▸ **Exercise materials**:
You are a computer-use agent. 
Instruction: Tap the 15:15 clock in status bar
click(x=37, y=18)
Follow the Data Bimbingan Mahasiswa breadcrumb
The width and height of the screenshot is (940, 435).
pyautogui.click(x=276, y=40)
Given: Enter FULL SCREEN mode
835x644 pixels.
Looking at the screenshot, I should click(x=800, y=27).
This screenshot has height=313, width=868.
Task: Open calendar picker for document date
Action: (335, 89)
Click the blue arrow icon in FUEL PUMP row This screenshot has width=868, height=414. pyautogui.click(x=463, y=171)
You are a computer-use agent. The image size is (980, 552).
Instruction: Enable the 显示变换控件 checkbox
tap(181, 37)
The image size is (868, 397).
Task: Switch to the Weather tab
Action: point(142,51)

---

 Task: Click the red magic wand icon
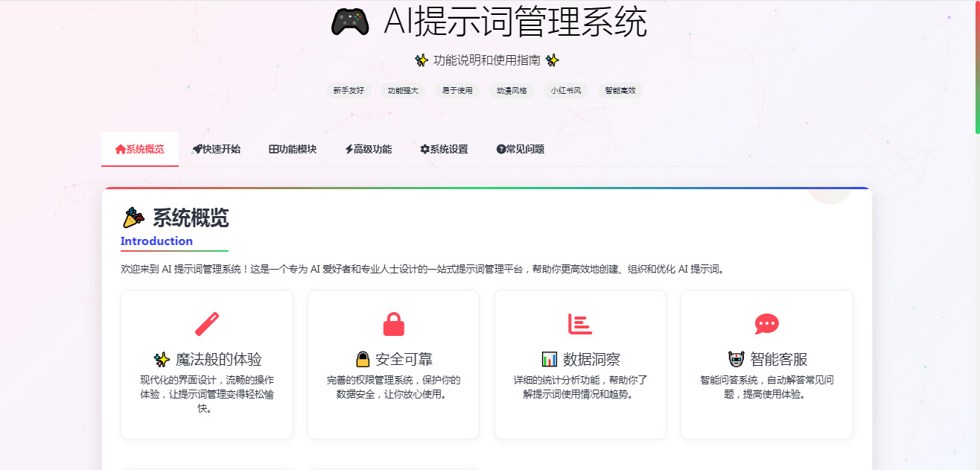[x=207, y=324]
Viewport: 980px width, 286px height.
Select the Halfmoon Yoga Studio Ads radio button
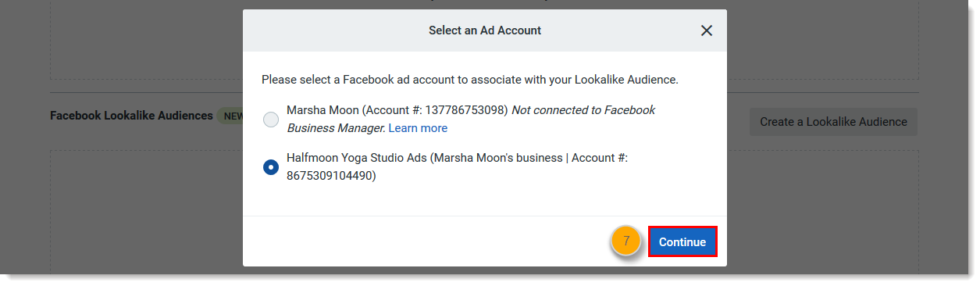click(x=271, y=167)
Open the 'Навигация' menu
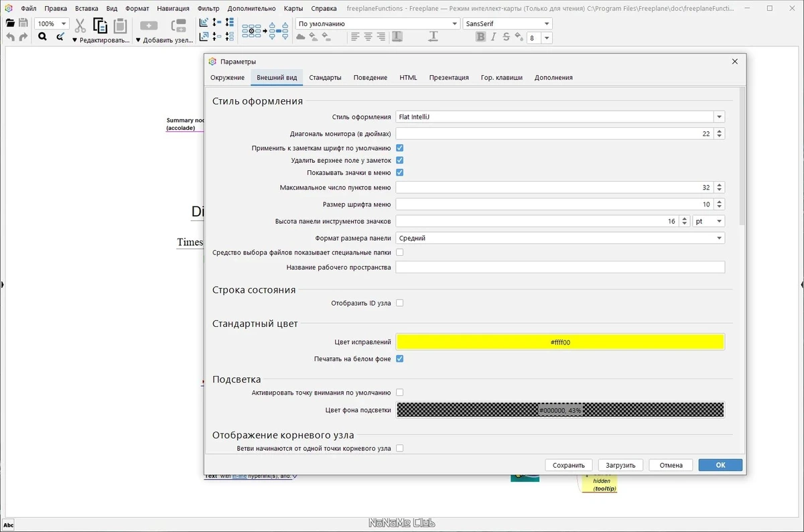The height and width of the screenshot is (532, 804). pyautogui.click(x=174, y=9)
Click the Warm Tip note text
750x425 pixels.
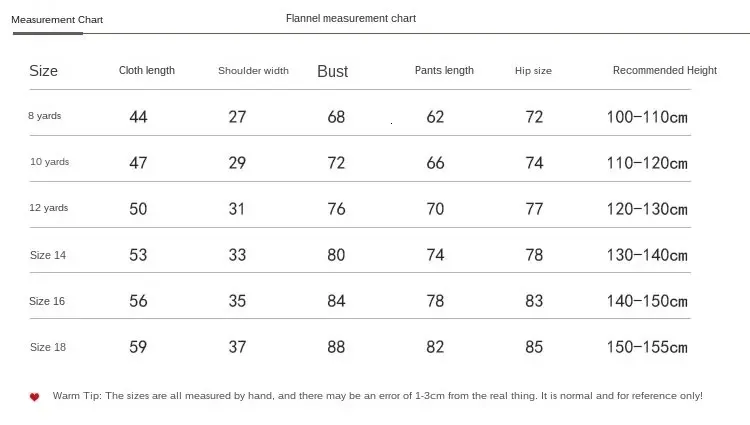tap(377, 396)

▸ **Exercise objective**: Search the listing for "computer" and copy each line holding it.

▸ **Answer for the task**:
You are a computer-use agent. 
You are a computer-use agent. The image size is (980, 552).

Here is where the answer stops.